Y a un outil émotionnel/perfectionnisme à LC (je ne sais pas si tu peux déjà y accéder), qui consiste à faire 3 choses imparfaites intentionnellement et observer ce que cela provoque.

J'ai eu un mal fou à le faire, et suis contente de l'avoir fait, j'ai appris des trucs....je te le conseille,

"Mais moi je vais devoir repasser derrière." = pourquoi ?  Quand même ton mari sait passer la serpiellère wink Et t'as vraiment pas autre chose à faire pour te faire plaisir (lire, tricot, bain...?) smileywink

Bonne soirée

Lorraine

mistigri.
Abonné

Lorsqu'un mari essaie de se mettre au ménage....surtout, il faut l'encourager, même si le résultat est un peu moyen au début....Il faut qu'il apprenne et de lui-même et il va s'améliorer au fil du temps. Si tu le critiques et repasses derriere, c'est sûr qu'il ne voudra plus recommencer.... La collaboration dans le ménage doit se faire dans la positivité... Rien que le fait de participer au ménage, ton mari va devenir plus soigneux, car finalement ce n'est pas drôle de toujours nettoyer. Il faut que tu lui donne sa chance.... et tu pourras un peu te détendre.

Ederl.
Ancien abonné

"Mais je me pose quand même une question essentielle, est-ce qu'on à vraiment envie de lacher prise ? Car si on le voulait vraiement, je pense qu'on y arriverait ?"

Emy, non c'est pas du tout obligé que ça se passe comme ça, car tu crois que tu ne le veux pas vraiment ? Déjà tu te culpabilises et puis les choses ne sont malheureusement pas si facile, quand on a repéré le problème c'est un grand pas ensuite le régler c'est autre chose...des fois on se met dans des systèmes de fonctionnement qui sont dur à changer car c'est comme ça qu'on s'en ai plus ou moins sorti, tu parles de critiques sur ton physique, c'est une chose traumatisante, le problème des fois on ne peut pas le régler seule, surtout si il te pourrie la vie à ce point, ça vaudrait peut-être le coup d'avoir un regard extèrieur.
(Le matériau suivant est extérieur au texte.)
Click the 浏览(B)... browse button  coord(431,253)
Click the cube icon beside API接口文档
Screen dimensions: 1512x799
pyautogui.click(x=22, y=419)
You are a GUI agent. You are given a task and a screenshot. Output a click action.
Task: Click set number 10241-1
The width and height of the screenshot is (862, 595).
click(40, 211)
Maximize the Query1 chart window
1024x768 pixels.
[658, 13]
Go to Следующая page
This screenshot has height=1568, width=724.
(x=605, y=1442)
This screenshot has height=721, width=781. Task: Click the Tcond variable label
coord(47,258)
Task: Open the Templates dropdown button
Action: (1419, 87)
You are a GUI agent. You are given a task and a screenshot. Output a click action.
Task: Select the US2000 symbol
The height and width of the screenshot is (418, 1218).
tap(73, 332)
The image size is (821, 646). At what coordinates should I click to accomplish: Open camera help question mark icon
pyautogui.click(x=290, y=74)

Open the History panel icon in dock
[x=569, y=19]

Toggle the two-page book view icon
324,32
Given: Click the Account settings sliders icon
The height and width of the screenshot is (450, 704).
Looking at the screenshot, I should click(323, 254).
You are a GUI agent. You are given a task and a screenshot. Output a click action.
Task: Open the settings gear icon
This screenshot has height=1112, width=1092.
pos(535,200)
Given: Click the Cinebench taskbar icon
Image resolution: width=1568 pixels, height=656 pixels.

Tu en parles bien mais il y a bloquage, ce sont peut-être des choses à dénouer, à creuser,  bon enfin je ne sais pas trop comment tu marches, tu dis que t'as du mal à faire confiance aux autres, c'est encore bien de se l'avouer, on ne peut pas porter les choses tout le temps toute seule tu te rends compte de cette responsablité !!

Mistigri a une belle réponse et tout ne peut pas être parfait car nous ne sommes pas parfait ni physiquement, ni moralement.

Je te souhaite du courage.

emy3443.
Abonné
Effectivement je comprend que tout ne peut pas être parfait, mais j'ai encore du mal à l'accepter. Ce que je sous entendais par là, c'est que je ne suis pas sûre de vouloir faire les choses un peu moins parfaitement, mais je ne sais encore pas pourquoi je fonctionne comme cela. Ceci dit, je ne suis pas repassé derrière mon conjoint pour le ménage, même si j'ai vu des choses qui m'ont déplu. Je l'ai simplement remercié, et du coup il était content. C'est un premier pas vers le lâcher prise ?
mims68.
Abonné

C'est un bon début, je dirai, moi, de lâcher prise, je me retrouve tellement à travers ce que tu dis laugh

Mon mari me demande souvent le we s'il peut m'aider mais en général, j'ai déjà commencé et j'ai mes habitudes de fonctionnement, ce n'est pas que j'ai du mal à déléguer...hummmm quoi que....un peu.....qd même.... mais je sais que je suis tjs contente de mon travail, alors peur d'être décue, insatisfaite, trop perfectionniste ???

That's the question .....

Ce sont des des fonctionnements automatiques, il faut inverser la vapeur, ca ne se fait pas en 5mn, je ne pense pas que ce soit un manque de confiance vis à vis de l'autre, car chacun a sa façon de faire, il n'y a pas de bonne ou mauvaise  façon de faire, je n'ai pas la science infuse, je ne détiens pas LA règle ou la bonne méthode ...

Peut être est ce plutôt un manque de confiance en soi, qui nous fait tjs douter ou craindre que l'autre ne fasse pas aussi bien ?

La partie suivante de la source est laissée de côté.